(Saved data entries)
* * *
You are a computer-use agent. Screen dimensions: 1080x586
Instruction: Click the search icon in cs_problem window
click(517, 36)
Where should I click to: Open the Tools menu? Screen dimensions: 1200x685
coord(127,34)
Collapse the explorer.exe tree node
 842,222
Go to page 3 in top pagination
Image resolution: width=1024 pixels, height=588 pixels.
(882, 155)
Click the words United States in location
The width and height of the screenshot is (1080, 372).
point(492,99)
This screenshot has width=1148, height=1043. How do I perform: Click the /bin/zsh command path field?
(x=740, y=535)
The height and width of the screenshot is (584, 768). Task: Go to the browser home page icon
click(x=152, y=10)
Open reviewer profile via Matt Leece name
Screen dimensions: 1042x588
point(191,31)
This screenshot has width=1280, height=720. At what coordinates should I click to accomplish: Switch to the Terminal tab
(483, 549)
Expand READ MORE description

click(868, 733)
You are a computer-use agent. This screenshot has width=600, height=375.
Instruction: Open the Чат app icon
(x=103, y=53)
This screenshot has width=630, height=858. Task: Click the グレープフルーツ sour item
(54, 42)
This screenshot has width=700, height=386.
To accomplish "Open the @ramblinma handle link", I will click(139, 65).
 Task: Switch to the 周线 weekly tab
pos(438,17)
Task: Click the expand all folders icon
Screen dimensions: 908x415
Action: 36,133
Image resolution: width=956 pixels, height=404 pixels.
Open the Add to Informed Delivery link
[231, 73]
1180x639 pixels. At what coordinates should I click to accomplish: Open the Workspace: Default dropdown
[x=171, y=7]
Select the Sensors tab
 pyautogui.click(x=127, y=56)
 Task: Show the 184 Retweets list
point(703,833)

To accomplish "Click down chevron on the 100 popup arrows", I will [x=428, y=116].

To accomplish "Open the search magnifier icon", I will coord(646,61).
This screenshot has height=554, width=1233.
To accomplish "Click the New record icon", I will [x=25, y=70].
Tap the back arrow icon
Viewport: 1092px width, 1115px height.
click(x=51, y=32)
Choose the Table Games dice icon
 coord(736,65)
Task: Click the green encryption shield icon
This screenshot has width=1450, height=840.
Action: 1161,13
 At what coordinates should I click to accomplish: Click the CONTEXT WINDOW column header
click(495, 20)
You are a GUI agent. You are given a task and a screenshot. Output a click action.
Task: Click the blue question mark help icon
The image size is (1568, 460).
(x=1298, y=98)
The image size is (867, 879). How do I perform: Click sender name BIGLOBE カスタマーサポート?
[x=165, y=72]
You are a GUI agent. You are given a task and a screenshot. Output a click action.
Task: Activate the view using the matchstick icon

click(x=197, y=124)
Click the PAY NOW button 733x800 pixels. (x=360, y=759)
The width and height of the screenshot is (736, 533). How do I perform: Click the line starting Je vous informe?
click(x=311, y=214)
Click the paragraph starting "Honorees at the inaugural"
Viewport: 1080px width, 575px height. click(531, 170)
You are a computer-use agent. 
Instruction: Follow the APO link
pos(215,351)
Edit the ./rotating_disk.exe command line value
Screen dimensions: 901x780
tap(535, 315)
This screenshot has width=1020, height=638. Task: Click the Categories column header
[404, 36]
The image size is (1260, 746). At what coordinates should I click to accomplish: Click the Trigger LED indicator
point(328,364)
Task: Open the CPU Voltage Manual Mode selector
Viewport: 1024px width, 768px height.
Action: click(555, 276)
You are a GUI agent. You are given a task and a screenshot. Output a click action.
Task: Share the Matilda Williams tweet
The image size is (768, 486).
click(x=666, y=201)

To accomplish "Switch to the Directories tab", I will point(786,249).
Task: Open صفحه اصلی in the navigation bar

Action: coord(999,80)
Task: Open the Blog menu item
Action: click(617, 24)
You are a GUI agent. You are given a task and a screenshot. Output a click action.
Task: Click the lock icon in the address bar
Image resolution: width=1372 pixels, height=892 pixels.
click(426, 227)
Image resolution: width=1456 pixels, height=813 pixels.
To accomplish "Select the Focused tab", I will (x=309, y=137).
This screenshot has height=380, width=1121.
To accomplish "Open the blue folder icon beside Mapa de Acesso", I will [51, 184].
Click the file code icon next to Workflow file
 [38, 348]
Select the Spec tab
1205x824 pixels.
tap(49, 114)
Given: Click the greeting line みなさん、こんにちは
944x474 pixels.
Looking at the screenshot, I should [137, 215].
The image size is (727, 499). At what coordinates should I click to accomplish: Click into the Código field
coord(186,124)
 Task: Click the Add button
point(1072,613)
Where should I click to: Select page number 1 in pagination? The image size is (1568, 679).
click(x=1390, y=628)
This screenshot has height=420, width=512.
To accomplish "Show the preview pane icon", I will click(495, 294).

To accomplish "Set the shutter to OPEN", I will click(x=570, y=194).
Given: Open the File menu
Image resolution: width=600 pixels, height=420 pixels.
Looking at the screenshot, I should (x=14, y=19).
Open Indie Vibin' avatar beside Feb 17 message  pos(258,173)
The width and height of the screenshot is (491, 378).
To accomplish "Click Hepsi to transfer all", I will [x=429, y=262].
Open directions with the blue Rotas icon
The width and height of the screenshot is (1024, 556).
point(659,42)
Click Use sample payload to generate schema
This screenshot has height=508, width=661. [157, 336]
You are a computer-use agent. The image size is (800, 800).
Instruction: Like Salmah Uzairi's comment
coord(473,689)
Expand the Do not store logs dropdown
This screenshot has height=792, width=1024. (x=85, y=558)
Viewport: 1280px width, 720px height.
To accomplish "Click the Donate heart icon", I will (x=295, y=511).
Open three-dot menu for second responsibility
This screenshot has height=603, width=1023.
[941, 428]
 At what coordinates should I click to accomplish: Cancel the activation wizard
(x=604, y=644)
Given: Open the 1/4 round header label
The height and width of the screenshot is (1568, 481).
* * *
Description of the task: Return each record exactly as given.

Your response:
You are a computer-use agent. Screen dimensions: 1080x586
Instruction: Click the search icon in cs_problem window
click(517, 36)
Where should I click to: Open the Tools menu? Screen dimensions: 1200x685
coord(127,34)
Collapse the explorer.exe tree node
 842,222
Go to page 3 in top pagination
Image resolution: width=1024 pixels, height=588 pixels.
(882, 155)
Click the words United States in location
The width and height of the screenshot is (1080, 372).
point(492,99)
This screenshot has width=1148, height=1043. How do I perform: Click the /bin/zsh command path field?
(x=740, y=535)
The height and width of the screenshot is (584, 768). Task: Go to the browser home page icon
click(x=152, y=10)
Open reviewer profile via Matt Leece name
Screen dimensions: 1042x588
point(191,31)
This screenshot has width=1280, height=720. At what coordinates should I click to accomplish: Switch to the Terminal tab
(483, 549)
Expand READ MORE description

click(868, 733)
You are a computer-use agent. This screenshot has width=600, height=375.
Instruction: Open the Чат app icon
(x=103, y=53)
This screenshot has width=630, height=858. Task: Click the グレープフルーツ sour item
(54, 42)
This screenshot has width=700, height=386.
To accomplish "Open the @ramblinma handle link", I will click(139, 65).
 Task: Switch to the 周线 weekly tab
pos(438,17)
Task: Click the expand all folders icon
Screen dimensions: 908x415
Action: 36,133
Image resolution: width=956 pixels, height=404 pixels.
Open the Add to Informed Delivery link
[231, 73]
1180x639 pixels. At what coordinates should I click to accomplish: Open the Workspace: Default dropdown
[x=171, y=7]
Select the Sensors tab
 pyautogui.click(x=127, y=56)
 Task: Show the 184 Retweets list
point(703,833)

To accomplish "Click down chevron on the 100 popup arrows", I will [x=428, y=116].

To accomplish "Open the search magnifier icon", I will coord(646,61).
This screenshot has height=554, width=1233.
To accomplish "Click the New record icon", I will [x=25, y=70].
Tap the back arrow icon
Viewport: 1092px width, 1115px height.
click(x=51, y=32)
Choose the Table Games dice icon
 coord(736,65)
Task: Click the green encryption shield icon
This screenshot has width=1450, height=840.
Action: 1161,13
 At what coordinates should I click to accomplish: Click the CONTEXT WINDOW column header
click(495, 20)
You are a GUI agent. You are given a task and a screenshot. Output a click action.
Task: Click the blue question mark help icon
The image size is (1568, 460).
(x=1298, y=98)
The image size is (867, 879). How do I perform: Click sender name BIGLOBE カスタマーサポート?
[x=165, y=72]
You are a GUI agent. You are given a task and a screenshot. Output a click action.
Task: Activate the view using the matchstick icon

click(x=197, y=124)
Click the PAY NOW button 733x800 pixels. (x=360, y=759)
The width and height of the screenshot is (736, 533). How do I perform: Click the line starting Je vous informe?
click(x=311, y=214)
Click the paragraph starting "Honorees at the inaugural"
Viewport: 1080px width, 575px height. click(531, 170)
You are a computer-use agent. 
Instruction: Follow the APO link
pos(215,351)
Edit the ./rotating_disk.exe command line value
Screen dimensions: 901x780
tap(535, 315)
This screenshot has width=1020, height=638. Task: Click the Categories column header
[404, 36]
The image size is (1260, 746). At what coordinates should I click to accomplish: Click the Trigger LED indicator
point(328,364)
Task: Open the CPU Voltage Manual Mode selector
Viewport: 1024px width, 768px height.
Action: click(555, 276)
You are a GUI agent. You are given a task and a screenshot. Output a click action.
Task: Share the Matilda Williams tweet
The image size is (768, 486).
click(x=666, y=201)

To accomplish "Switch to the Directories tab", I will point(786,249).
Task: Open صفحه اصلی in the navigation bar

Action: coord(999,80)
Task: Open the Blog menu item
Action: click(617, 24)
You are a GUI agent. You are given a task and a screenshot. Output a click action.
Task: Click the lock icon in the address bar
Image resolution: width=1372 pixels, height=892 pixels.
click(426, 227)
Image resolution: width=1456 pixels, height=813 pixels.
To accomplish "Select the Focused tab", I will (x=309, y=137).
This screenshot has height=380, width=1121.
To accomplish "Open the blue folder icon beside Mapa de Acesso", I will [51, 184].
Click the file code icon next to Workflow file
 [38, 348]
Select the Spec tab
1205x824 pixels.
tap(49, 114)
Given: Click the greeting line みなさん、こんにちは
944x474 pixels.
Looking at the screenshot, I should [137, 215].
The image size is (727, 499). At what coordinates should I click to accomplish: Click into the Código field
coord(186,124)
 Task: Click the Add button
point(1072,613)
Where should I click to: Select page number 1 in pagination? The image size is (1568, 679).
click(x=1390, y=628)
This screenshot has height=420, width=512.
To accomplish "Show the preview pane icon", I will click(495, 294).

To accomplish "Set the shutter to OPEN", I will click(x=570, y=194).
Given: Open the File menu
Image resolution: width=600 pixels, height=420 pixels.
Looking at the screenshot, I should (x=14, y=19).
Open Indie Vibin' avatar beside Feb 17 message  pos(258,173)
The width and height of the screenshot is (491, 378).
To accomplish "Click Hepsi to transfer all", I will [x=429, y=262].
Open directions with the blue Rotas icon
The width and height of the screenshot is (1024, 556).
point(659,42)
Click Use sample payload to generate schema
This screenshot has height=508, width=661. [157, 336]
You are a computer-use agent. The image size is (800, 800).
Instruction: Like Salmah Uzairi's comment
coord(473,689)
Expand the Do not store logs dropdown
This screenshot has height=792, width=1024. (x=85, y=558)
Viewport: 1280px width, 720px height.
To accomplish "Click the Donate heart icon", I will (x=295, y=511).
Open three-dot menu for second responsibility
This screenshot has height=603, width=1023.
[941, 428]
 At what coordinates should I click to accomplish: Cancel the activation wizard
(x=604, y=644)
Given: Open the 1/4 round header label
The height and width of the screenshot is (1568, 481).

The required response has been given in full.